● The records:
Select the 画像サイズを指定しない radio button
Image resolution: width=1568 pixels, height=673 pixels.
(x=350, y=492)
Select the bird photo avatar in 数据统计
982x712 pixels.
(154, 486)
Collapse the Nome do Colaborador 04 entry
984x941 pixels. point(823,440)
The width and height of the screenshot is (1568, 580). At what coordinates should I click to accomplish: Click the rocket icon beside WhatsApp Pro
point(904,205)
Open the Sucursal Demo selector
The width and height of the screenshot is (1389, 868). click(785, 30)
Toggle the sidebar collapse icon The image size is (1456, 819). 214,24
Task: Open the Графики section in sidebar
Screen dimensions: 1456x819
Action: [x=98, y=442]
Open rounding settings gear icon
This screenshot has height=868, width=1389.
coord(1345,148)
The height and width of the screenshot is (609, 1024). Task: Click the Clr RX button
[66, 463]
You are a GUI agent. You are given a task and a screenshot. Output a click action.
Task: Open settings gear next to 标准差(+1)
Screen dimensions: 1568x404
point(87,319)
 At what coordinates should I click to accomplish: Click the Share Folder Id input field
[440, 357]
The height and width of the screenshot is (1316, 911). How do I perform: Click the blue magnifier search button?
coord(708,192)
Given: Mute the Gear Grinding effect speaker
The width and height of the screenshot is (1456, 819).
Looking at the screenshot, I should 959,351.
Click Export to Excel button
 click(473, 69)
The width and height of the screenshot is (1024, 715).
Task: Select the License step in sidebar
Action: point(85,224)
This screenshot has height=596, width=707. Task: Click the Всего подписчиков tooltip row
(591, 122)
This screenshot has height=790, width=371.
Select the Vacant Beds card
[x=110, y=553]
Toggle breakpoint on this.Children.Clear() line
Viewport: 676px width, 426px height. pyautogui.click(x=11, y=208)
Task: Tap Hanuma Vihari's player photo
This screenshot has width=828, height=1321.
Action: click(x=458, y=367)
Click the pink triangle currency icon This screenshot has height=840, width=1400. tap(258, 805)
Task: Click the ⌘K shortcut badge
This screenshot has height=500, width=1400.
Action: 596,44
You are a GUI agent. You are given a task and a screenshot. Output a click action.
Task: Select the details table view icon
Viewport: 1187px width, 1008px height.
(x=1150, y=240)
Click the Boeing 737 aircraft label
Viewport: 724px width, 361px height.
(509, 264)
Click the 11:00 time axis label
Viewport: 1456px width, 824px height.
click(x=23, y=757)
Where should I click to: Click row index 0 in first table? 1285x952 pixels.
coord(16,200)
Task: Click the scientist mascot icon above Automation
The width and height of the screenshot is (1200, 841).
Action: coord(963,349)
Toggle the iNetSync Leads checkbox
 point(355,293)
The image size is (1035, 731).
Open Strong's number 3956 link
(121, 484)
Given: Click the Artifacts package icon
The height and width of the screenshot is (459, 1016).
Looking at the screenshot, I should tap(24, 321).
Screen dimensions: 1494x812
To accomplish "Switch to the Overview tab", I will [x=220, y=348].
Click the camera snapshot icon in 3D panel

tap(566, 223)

● Goal of the exercise:
Copy the rows word for word, beginning with the first row and stopping after the line that contains "coord(1345,148)".

● Solution to this exercise:
Select the 画像サイズを指定しない radio button
Image resolution: width=1568 pixels, height=673 pixels.
(x=350, y=492)
Select the bird photo avatar in 数据统计
982x712 pixels.
(154, 486)
Collapse the Nome do Colaborador 04 entry
984x941 pixels. point(823,440)
The width and height of the screenshot is (1568, 580). At what coordinates should I click to accomplish: Click the rocket icon beside WhatsApp Pro
point(904,205)
Open the Sucursal Demo selector
The width and height of the screenshot is (1389, 868). click(785, 30)
Toggle the sidebar collapse icon The image size is (1456, 819). 214,24
Task: Open the Графики section in sidebar
Screen dimensions: 1456x819
Action: [x=98, y=442]
Open rounding settings gear icon
This screenshot has height=868, width=1389.
coord(1345,148)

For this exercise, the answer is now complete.